Olofonia, quando il suono trasmette emozione
Presentato a Casatech il rivoluzionario sistema di registrazione che utilizza la stessa codifica usata dal cervello. I Pink Floyd lo sperimentarono per primi
Un paio di cuffie, un cd e ti immergi in un ambiente fatto di suoni tridimensionali: voci che si avvicinano e si allontanano, la risata allegra e coinvolgente di una donna, rumori legati ai gesti della quotidianità che arrivano all’orecchio con una nitidezza e uno "spessore" reali. E ancora: lo scorrere dell’acqua, il ronzio di un insetto, l’urlo del vento, il tutto come se fossi sulle rive di un fiume o in una prateria aperta.
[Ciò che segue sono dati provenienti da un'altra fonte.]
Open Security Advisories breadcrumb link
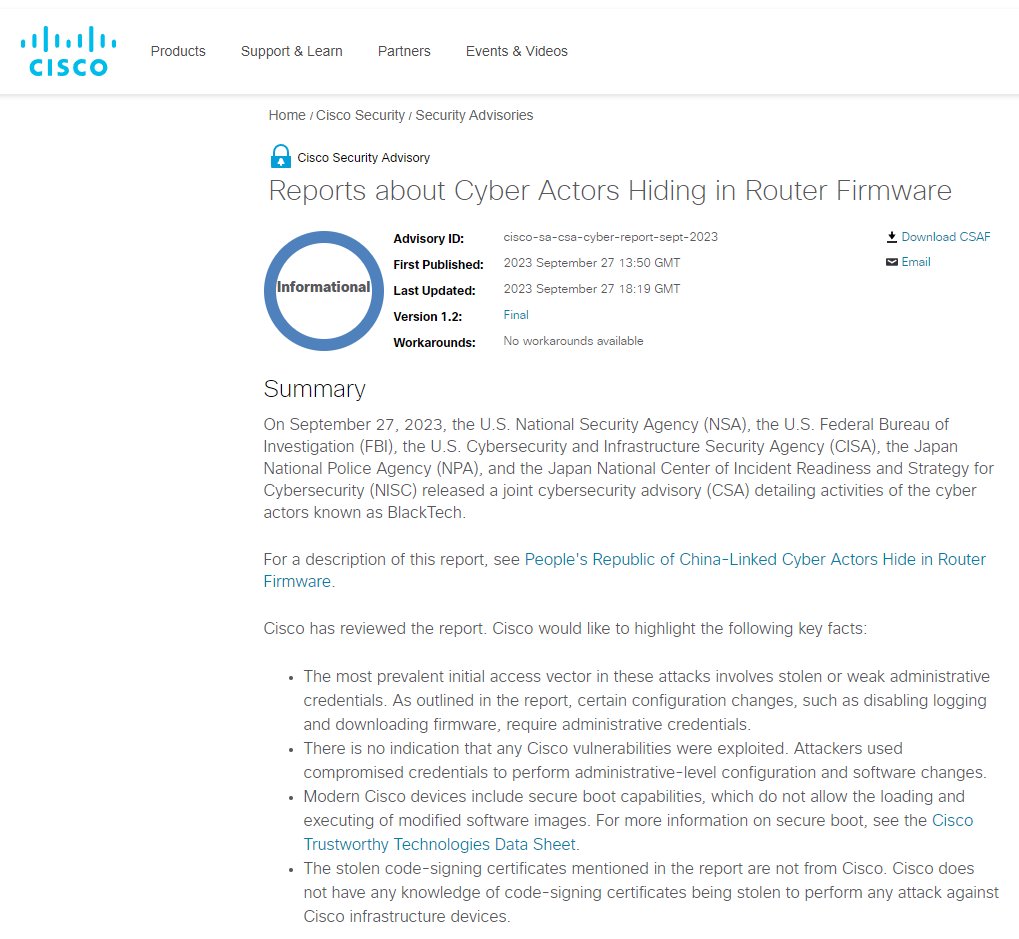pos(474,115)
Eppure sei fermo allo stand dell’Holophonic Sagl, una società di Chiasso (Svizzera) specializzata in questo tipo di registrazioni, che ha accettato l’invito di Casatech (Malpensafiere) per far conoscere ai visitatori della fiera dedicata all’arredamento queste magie sonore.
L’olofonia in realtà nasce in Italia, a Modena, grazie all’intuizione di Umberto Maggi, un nome che ai musicofili dovrebbe dire qualcosa. Negli anni ’80 in uno studio di registrazione di Modena, l’ex bassista dei Nomadi, storico gruppo del rock italiano, insieme al fratello Maurizio e ad altri tecnici del suono, ha iniziato un percorso di ricerca che lo ha portato nel 1983 a fabbricare il primo prototipo funzionante di microfono olofono. I primi a sperimentarlo, guarda caso, furono i Pink Floyd nell’album "The final cut".
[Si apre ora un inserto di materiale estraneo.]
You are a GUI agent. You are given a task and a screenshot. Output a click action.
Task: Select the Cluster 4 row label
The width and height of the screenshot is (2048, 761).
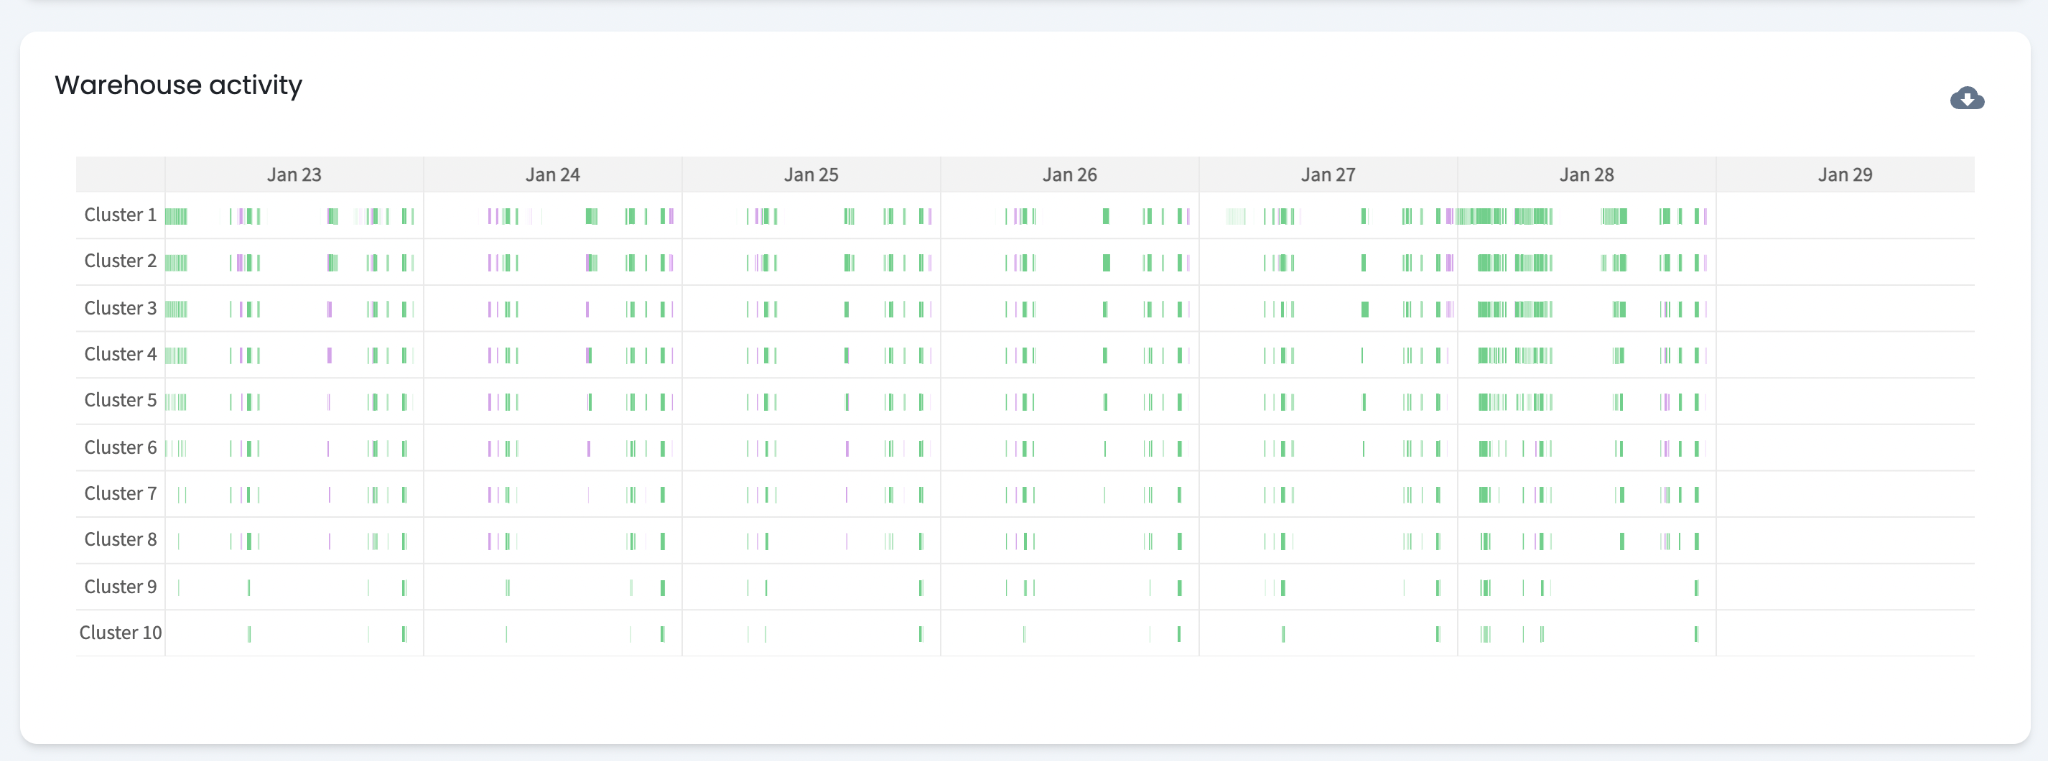[x=120, y=354]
«Ci sono voluti 20 anni – spiega Vincenzo Tirella (foto a lato), amministratore della Holophonic – e l’integrazione di molte tecnologie e conoscenze, comprese quelle legate alla psicologia. La tridimensionalità del suono olofonico ha la caratteristica di coinvolgere l’ego più profondo, perché noi registriamo utilizzando la stessa codifica del cervello. Chi ascolta una nostra registrazione diventa protagonista di un’azione sonora perché ha anche la dimensione spaziale, in questo modo si trasferiscono tutte le informazioni emotive. Insomma c’è più naturalezza».
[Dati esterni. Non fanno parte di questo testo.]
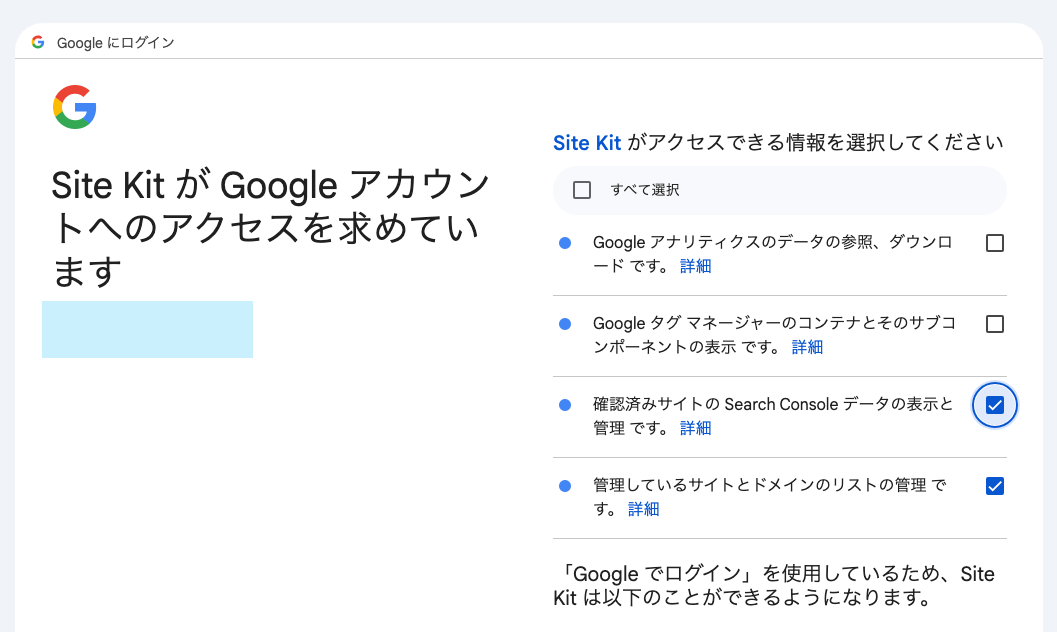Open 詳細 link for サイトとドメイン list permission
The height and width of the screenshot is (632, 1057).
pos(644,509)
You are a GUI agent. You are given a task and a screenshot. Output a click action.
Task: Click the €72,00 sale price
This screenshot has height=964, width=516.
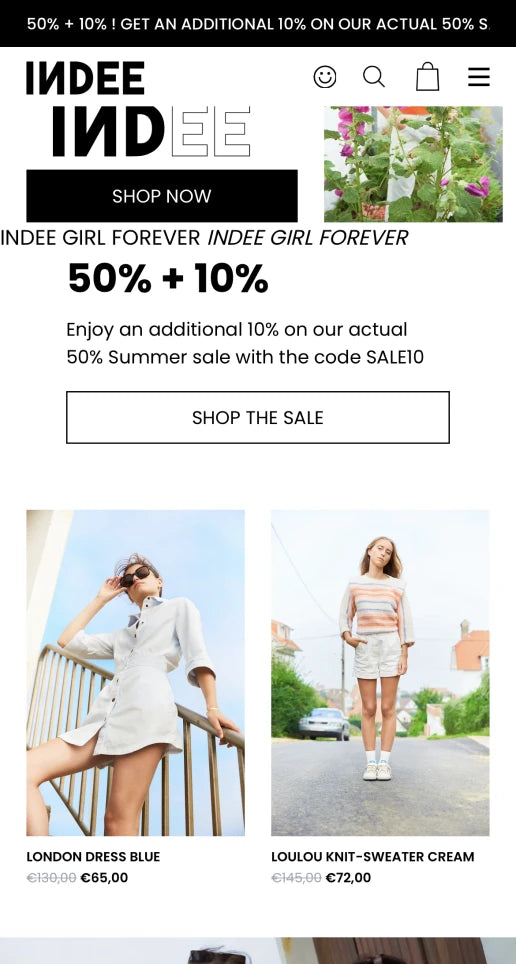click(x=348, y=878)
Dopo i Pink Floyd, sono arrivati Herbert Von Karajan, Peter Gabriel, John Anderson e molti altri. Oggi Maggi, che detiene il brevetto ed è il responsabile tecnico della società, e Tirella possono vantare nel loro curriculum una serie di eventi musicali di primo piano, come la registrazione del concerto di Zucchero alla Royal Albert Hall di Londra, e quello diAlexia, che nel gennaio dello scorso anno a Lugano è stata la protagonista del primo concerto olofonico live in anteprima mondiale. «Le applicazioni di questo nuovo sistema di registrazione – conclude Tirella – sono molte: si va dalla medicina alla didattica, dal cinema alla telfonia mobile e naturalmente Internet. Nell’immediato futuro abbiamo nel cassetto un evento di portata mondiale, unico per importanza del messaggio e per i protagonisti coinvolti».